If $X$ be a Poisson distributed random variable with the parameter $\lambda$, then prove that $E(|X - 1|) = \dfrac{2\sigma} {e}$
$\sigma$ here means the square root of varians (recall that $\sigma^2$ is varians symbol). Hope this provide true information, because the problem doesn't really explicitly said what is sigma here means.

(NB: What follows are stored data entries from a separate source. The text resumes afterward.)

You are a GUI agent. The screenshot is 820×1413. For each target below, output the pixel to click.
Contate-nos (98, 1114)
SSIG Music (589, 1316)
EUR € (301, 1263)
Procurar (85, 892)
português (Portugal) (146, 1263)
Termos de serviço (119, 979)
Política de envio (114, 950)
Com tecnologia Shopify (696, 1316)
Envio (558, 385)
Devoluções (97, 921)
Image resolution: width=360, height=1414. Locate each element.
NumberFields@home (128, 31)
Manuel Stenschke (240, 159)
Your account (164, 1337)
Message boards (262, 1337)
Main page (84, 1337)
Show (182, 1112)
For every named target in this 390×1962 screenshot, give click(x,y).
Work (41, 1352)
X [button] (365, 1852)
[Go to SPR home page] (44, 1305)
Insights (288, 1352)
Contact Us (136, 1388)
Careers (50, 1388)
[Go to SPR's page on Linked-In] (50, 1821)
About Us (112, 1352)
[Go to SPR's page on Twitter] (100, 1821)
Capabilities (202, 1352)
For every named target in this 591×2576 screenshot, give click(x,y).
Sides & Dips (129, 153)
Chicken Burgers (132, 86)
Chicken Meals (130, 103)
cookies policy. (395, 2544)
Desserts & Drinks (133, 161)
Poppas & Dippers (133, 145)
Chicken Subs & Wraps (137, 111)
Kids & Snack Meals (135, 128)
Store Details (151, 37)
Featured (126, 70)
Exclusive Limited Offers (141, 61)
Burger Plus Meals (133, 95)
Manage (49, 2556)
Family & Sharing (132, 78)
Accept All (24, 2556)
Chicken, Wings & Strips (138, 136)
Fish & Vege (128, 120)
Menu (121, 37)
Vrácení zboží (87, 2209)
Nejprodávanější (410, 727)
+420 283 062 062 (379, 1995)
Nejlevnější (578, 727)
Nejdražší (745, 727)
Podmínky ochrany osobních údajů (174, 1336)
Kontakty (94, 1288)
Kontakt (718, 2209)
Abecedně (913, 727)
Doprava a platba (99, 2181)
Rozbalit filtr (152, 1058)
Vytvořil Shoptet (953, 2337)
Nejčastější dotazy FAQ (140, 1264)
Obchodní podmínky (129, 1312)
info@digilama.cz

Please help me this one. I am in trouble with the absolute value things. Someone gave me this clue, but it took me to the end of the horizon
It's not complicated if you realize this: $|X-1|=X-1$ if $x \geq 1$ and $1$ if $x = 0$.
Yeah, we should define the absolute value function like that, now I think that it doesn't lead me to prove what should I prove later. And how?
If I take $\lambda=1$,
\begin{align}E(|X-1|)&=\frac{1}{e}\sum_{j=0}^\infty|j-1|\frac{1}{j!}\\&=\frac{1}{e}\left[1+\frac{1}{2!}+2\cdot\frac{1}{3!}+3\cdot\frac{1}{4!}+4\cdot\frac{1}{5!}+\cdots\right]\\&=\frac{1}{e}\left[1+\frac{1}{2!}+(3-1)\frac{1}{3!}+(4-1)\frac{1}{4!}+(5-1)\frac{1}{5!}+\cdots\right]\\&=\frac{1}{e}\left[\left(1+\frac{1}{2!}+\frac{1}{2!}+\frac{1}{3!}+\frac{1}{4!}+\cdots\right)-\left(\frac{1}{3!}+\frac{1}{4!}+\frac{1}{5!}+\cdots\right)\right]\\&=\frac{1}{e}(1+1)=\frac{2}{e}\times\text{sd}\end{align}
Now you can try to do this for any $\lambda$. For $\lambda=1$, the result is not surprising since the mean absolute deviation about mean for a $\text{P}(\lambda)$ distribution is $\displaystyle E(|X-\lambda|)=2e^{-\lambda}\frac{\lambda^{\lfloor\lambda\rfloor+1}}{(\lfloor\lambda\rfloor)!}$.